Data shown START

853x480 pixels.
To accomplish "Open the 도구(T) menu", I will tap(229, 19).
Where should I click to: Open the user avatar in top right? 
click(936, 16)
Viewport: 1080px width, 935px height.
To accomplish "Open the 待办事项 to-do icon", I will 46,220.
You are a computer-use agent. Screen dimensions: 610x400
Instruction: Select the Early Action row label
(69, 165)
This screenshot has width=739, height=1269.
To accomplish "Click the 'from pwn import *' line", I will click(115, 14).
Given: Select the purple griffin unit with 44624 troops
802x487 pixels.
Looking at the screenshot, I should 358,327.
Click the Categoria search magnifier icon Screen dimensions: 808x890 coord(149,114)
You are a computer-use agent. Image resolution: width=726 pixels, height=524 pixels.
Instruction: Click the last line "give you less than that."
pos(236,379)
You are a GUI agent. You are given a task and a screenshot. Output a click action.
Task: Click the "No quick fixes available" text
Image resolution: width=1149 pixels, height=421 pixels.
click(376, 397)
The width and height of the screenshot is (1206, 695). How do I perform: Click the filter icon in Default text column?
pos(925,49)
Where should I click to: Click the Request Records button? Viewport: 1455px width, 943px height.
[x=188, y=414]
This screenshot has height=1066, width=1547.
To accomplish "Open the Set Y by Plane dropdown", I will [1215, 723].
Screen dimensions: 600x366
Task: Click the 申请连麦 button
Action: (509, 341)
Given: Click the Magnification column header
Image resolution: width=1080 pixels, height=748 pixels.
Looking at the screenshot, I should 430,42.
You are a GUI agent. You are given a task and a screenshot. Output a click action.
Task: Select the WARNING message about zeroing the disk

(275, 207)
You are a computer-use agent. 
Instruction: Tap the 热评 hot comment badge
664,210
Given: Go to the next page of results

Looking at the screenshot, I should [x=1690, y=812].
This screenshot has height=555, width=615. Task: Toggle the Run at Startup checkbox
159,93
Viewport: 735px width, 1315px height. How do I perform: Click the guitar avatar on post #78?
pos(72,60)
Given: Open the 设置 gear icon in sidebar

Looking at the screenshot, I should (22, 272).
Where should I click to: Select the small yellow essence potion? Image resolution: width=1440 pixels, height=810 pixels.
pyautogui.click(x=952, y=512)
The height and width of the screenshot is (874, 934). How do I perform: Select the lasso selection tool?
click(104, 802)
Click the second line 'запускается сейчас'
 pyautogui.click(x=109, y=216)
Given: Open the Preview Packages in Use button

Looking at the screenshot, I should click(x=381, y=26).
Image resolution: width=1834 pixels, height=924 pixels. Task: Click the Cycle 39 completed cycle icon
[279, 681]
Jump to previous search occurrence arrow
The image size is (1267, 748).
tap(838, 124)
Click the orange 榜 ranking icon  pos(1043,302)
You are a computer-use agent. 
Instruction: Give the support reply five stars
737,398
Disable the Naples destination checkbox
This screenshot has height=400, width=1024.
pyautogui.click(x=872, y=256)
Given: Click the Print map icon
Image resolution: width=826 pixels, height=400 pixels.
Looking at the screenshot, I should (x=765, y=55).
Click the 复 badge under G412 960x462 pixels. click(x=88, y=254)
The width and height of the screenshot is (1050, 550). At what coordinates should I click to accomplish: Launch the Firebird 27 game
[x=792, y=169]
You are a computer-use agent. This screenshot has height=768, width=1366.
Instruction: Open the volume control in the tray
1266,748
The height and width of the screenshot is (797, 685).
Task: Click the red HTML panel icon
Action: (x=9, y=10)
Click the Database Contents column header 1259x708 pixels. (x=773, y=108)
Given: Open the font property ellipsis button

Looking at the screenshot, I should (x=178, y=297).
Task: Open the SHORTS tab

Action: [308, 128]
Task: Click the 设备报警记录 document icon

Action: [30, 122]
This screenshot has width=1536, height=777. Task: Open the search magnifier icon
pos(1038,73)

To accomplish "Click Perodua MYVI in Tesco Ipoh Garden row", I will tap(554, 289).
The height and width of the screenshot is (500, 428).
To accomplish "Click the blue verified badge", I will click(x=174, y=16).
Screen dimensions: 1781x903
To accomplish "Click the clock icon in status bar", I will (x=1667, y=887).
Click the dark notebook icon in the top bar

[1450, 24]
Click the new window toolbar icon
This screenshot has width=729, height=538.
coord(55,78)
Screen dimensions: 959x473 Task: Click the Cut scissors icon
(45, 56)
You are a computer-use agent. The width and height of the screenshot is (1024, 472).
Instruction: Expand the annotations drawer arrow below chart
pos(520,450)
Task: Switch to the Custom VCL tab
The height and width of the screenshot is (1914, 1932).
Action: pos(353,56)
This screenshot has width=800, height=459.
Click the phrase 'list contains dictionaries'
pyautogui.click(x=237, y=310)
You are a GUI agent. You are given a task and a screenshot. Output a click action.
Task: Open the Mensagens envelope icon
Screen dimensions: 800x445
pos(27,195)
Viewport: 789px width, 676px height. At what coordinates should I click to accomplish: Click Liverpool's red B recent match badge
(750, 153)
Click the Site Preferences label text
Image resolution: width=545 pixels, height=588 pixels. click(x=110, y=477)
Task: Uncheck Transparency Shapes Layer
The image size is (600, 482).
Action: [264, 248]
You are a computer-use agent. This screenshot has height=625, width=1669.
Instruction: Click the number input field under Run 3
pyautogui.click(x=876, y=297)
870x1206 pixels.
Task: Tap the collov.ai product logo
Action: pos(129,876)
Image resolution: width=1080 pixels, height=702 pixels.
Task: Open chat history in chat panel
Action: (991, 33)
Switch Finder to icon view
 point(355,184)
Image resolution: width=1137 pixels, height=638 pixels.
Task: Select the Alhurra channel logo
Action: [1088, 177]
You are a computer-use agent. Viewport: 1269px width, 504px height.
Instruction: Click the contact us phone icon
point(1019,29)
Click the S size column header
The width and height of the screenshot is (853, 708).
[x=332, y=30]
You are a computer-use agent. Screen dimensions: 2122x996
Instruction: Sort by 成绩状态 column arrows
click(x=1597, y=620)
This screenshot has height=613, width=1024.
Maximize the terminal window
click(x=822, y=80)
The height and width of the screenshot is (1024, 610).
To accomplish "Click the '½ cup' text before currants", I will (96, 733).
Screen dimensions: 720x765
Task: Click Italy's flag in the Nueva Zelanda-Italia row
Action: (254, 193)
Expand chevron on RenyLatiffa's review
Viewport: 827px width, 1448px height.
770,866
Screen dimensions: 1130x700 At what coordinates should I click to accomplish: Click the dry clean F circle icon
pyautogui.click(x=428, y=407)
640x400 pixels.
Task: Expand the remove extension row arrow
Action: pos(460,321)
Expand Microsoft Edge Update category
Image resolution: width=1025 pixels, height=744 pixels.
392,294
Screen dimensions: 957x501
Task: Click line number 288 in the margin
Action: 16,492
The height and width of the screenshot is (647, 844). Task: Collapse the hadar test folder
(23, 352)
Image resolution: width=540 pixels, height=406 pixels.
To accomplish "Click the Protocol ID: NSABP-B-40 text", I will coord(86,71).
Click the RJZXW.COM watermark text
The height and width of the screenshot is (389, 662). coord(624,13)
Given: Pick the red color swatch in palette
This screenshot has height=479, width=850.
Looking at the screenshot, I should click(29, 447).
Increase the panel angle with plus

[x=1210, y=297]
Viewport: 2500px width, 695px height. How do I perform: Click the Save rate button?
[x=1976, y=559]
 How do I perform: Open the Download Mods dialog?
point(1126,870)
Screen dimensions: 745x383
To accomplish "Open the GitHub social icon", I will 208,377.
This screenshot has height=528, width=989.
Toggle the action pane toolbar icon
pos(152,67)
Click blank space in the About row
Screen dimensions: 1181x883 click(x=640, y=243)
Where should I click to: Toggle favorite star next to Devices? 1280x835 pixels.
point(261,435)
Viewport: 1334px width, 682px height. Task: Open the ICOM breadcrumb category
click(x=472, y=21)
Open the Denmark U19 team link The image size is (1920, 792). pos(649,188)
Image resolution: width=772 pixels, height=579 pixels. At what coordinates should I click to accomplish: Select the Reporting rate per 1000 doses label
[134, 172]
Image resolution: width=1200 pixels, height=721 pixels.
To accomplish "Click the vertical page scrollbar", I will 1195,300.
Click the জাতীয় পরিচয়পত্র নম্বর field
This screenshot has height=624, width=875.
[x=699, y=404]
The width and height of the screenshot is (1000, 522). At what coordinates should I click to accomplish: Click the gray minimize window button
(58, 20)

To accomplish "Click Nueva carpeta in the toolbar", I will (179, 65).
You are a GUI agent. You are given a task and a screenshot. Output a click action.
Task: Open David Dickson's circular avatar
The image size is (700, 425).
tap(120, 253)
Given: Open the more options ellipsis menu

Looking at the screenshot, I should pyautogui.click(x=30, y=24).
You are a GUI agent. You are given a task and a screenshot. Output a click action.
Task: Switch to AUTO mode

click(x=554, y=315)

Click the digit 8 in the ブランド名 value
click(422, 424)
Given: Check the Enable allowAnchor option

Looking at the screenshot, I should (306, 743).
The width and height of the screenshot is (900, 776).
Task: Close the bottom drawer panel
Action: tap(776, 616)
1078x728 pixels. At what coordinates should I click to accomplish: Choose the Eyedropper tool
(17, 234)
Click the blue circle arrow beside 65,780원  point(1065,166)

Data shown END

Exercise objective:
The response consists of the lines above that contain "blue".

Response for this exercise:
To accomplish "Click the blue verified badge", I will click(x=174, y=16).
Click the blue circle arrow beside 65,780원  point(1065,166)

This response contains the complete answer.